- Provided text:
------------------------------------------------

Wearing the format of the 'information kiosk' as a veil, the unfobox examines breaks in the signal of information as a moment of crisis within communicative systems. Drawing upon the protocols of cinema, television, advertising and tourism, it attempts to produce a series of pauses, stoppages, and interruptions within the material and mental movements these protocols imply, frustrating the expectations they hold forth.
Operating as an establishing shot for the work, the lightbox image situated within the entry foyer draws upon the codes of advertising and publicity to signal the spectacular. "See The City of Tomorrow, Today" it promises, presenting what appears to be a map detailing the reconstruction program for contemporary Berlin. This primary signal is interrupted by the superimposition of Albert Speer's 1942 plan for the reconstruction of Berlin as the capital of Nazi Germany. Across the spatial territory delineated by these two maps, a series of locations are indexed by the unfobox icon, positing these points of interest as conduits between these two points in time. The temporal syntax of the map as plan, as projection of the city of tomorrow, is ruptured in favor of a mapping of institutional power as implemented through urban planning. Framing an interval of time, that between the aspirations of the third reich and that of contemporary Germany, the map projects a discursive space within which the issues of institutional power are recast in terms of the historical cycle.
Moving past the foyer and upon entry into the installation's 'interior', one encounters two curving projection screens opposing each other. The architecture of the screens suggests a movement within the space of the room which is countered by the presence of moving images upon the screens. Which is to say, the screens ask one to circulate around them, the moving images ask one to pause, to remain in place. The surface of the screens moves from concave to convex as they descend downward from above, both establishing and dispersing two focal points within the room. The projected image, shot in cinematic widescreen format, is deformed by the curvature of the screen, presenting an image caught between the formal language of the television screen and the automobile windshield. The projectors, placed on the floor, establish two projective fields which are intermittently interrupted as people move through the space of the room, their shadows commingling with the images on the screens.

------------------------------------------------

- Data supplied:
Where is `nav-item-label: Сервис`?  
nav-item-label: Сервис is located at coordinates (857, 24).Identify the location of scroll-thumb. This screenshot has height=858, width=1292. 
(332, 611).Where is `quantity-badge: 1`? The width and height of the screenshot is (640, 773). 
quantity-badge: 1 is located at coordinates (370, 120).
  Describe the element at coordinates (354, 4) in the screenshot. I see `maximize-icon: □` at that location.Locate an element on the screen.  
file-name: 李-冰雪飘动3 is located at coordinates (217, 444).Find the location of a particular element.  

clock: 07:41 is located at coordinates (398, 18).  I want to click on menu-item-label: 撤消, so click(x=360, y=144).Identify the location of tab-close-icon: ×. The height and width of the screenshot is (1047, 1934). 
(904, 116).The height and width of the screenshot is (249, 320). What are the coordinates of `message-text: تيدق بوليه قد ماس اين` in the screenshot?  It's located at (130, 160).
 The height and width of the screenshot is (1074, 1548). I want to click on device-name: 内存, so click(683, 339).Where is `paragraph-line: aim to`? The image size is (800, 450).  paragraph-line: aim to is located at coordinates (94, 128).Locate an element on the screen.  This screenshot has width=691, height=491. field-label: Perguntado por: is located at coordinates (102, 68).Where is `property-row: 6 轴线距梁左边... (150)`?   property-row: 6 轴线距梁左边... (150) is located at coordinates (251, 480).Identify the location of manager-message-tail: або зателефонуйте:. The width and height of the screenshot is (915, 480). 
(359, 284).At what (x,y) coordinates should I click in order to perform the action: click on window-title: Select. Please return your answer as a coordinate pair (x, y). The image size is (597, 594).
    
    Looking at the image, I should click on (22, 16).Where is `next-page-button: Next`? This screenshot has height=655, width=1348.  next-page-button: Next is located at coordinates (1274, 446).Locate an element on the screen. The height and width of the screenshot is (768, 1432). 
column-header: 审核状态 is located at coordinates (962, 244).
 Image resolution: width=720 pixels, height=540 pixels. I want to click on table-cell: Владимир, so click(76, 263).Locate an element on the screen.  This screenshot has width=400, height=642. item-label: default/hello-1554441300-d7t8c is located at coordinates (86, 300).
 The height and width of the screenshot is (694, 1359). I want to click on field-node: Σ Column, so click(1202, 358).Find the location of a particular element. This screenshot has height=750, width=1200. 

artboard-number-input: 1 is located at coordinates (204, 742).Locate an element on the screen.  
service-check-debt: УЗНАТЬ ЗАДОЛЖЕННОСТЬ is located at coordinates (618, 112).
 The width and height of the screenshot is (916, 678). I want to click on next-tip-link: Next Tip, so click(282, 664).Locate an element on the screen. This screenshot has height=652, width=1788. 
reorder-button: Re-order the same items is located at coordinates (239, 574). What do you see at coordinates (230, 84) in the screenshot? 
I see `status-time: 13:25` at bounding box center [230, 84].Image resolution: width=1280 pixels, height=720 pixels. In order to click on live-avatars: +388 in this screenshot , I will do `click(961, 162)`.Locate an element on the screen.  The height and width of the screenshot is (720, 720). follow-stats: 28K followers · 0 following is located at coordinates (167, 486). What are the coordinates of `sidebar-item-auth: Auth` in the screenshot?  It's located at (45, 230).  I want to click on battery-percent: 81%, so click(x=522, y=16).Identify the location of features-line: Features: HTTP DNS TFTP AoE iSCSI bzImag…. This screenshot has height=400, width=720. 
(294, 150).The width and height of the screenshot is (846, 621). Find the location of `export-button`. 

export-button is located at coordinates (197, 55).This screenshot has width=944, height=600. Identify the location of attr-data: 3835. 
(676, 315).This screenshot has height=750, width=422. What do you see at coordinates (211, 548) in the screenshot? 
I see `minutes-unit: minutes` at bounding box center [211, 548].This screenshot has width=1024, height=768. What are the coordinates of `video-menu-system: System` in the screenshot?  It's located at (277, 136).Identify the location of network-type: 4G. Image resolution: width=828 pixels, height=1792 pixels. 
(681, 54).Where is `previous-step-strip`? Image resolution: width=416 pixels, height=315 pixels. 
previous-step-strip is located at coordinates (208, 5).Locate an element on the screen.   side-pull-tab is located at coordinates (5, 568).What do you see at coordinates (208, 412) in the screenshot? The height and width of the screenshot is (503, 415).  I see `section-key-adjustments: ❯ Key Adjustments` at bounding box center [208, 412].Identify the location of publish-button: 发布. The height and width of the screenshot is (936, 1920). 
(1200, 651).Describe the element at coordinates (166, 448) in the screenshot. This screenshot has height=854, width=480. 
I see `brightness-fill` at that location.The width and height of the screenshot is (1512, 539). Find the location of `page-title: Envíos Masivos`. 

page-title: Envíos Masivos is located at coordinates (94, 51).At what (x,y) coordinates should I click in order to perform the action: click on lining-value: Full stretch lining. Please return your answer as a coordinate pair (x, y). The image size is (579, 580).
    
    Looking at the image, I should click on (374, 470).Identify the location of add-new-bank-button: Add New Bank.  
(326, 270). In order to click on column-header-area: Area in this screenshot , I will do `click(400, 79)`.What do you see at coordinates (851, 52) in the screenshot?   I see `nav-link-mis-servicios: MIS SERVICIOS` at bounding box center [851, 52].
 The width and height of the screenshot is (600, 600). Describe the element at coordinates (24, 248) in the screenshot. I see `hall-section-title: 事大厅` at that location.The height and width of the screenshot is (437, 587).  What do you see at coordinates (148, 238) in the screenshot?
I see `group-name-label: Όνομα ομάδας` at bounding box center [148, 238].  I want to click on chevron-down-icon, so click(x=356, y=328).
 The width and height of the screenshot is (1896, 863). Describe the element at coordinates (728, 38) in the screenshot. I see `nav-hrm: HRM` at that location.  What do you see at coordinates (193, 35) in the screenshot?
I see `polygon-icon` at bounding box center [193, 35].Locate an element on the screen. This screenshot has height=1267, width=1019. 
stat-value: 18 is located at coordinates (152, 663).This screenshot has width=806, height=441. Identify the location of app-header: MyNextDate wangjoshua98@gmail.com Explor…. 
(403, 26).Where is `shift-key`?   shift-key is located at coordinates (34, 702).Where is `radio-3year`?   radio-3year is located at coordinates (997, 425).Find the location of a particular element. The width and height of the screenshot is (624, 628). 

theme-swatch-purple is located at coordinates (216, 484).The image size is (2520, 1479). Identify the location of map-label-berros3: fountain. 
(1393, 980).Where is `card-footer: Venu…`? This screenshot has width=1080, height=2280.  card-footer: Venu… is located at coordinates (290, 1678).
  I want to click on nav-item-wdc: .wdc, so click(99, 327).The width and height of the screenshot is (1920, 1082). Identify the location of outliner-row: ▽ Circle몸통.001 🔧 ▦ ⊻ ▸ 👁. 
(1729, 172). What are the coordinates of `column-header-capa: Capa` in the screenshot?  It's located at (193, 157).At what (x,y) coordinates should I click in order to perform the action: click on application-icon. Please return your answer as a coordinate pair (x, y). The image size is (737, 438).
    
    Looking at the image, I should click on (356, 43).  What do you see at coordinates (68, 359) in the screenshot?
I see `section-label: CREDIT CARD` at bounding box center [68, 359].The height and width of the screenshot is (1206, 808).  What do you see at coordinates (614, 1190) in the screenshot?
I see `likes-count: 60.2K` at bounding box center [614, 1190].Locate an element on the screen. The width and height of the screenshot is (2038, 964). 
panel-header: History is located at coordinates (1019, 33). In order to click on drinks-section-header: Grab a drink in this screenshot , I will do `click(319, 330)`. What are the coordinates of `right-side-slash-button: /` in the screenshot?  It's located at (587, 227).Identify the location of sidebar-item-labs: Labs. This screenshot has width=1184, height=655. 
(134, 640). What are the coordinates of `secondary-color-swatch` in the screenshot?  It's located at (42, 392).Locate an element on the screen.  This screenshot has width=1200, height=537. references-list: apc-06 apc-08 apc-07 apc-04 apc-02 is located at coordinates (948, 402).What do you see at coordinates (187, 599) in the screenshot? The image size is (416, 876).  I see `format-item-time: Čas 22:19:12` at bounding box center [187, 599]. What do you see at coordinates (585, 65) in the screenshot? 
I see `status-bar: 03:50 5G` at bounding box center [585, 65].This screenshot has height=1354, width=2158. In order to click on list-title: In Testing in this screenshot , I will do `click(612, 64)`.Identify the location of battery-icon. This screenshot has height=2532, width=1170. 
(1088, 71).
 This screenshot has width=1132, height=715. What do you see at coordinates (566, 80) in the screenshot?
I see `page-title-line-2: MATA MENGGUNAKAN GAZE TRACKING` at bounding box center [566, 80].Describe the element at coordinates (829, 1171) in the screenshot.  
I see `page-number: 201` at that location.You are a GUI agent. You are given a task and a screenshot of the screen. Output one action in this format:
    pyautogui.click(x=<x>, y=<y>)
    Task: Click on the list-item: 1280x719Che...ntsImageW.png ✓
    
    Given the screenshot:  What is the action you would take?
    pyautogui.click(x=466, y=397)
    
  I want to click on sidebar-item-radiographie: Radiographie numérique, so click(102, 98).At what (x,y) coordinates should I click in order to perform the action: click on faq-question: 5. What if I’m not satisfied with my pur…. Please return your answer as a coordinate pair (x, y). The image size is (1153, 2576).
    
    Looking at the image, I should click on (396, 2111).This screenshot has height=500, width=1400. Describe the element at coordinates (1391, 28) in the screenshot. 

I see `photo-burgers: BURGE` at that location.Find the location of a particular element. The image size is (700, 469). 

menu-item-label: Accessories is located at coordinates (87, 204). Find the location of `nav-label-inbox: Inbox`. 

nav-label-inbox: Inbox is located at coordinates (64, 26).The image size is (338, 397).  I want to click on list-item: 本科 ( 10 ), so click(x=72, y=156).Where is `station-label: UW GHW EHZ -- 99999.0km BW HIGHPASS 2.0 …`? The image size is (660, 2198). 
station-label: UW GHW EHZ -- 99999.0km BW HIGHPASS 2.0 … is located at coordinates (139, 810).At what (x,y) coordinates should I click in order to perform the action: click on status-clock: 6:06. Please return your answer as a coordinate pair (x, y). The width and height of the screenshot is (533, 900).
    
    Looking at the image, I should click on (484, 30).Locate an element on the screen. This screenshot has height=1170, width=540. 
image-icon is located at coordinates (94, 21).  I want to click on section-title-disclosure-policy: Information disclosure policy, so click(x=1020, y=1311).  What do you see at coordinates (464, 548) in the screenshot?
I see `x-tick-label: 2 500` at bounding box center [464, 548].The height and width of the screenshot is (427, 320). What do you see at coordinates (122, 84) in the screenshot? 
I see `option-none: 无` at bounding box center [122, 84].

------------------------------------------------

- Exercise instructions:
Write the next part of the unfobox installation text, picking up after its last sentence. The lines are not needed here.

- Result:
One screen receives a video projection of a series of sites within contemporary Berlin: sites of construction, vacancy, and ruin. Drawing upon the protocols of the postcard image and the travel video, they signal forms of cultural tourism embedded within contemporary technologies. Within the projected images of these sites, movement is constrained to a minimum. At times, only the association of the soundtrack with the image signals the presence of time passing, extending the expectation of the narrative event. There is what you see and there is what you have to imagine. There is life passing in front of the camera, but it appears the camera is not looking at that in particular. There is the architectural event that the camera focuses on (a construction site, a vacant building, an expanse of open land) but that seems, in it's stillness, to be somewhere else. There is no there there, but it's huge. We are waiting for something to happen, but exactly what that is we're not quite sure.
The opposing screen receives a video projection of a series of six people apparently being interviewed, signalling the exchange of information via spoken dialogue. But as time passes, the sentences break down. One thought trails off and we are confronted with an extended pause as the person before us searches for what to say next. The questions to which they are supposedly responding are never heard. The subject of the conversation is elided by the interval between two utterances. We sense it's Berlin, but exactly what is said about it remains out of frame. In its place we witness a series of pauses.
epilogue/prologue
The film/video library becomes both epilogue and prologue to the work, encountered as the last element of the installation while at the same time providing a point of re-entry into the work. A selection of filmic 'portraits' of the city shot roughly coincident with the period framed by the initial lightbox map, the films present a historical dialogue between the city and it's image as evidenced by cinema. As a collection, they articulate some of the complexities of the city's history, forestalling the grand narratives presented by theories of both the historical cycle and the naturalism of nations. They speak to each other across time, producing a discursive space within which both the subtle congruities as well as the harsh discontinuities engendering the city are repositioned within the unfolding present of contemporary Berlin.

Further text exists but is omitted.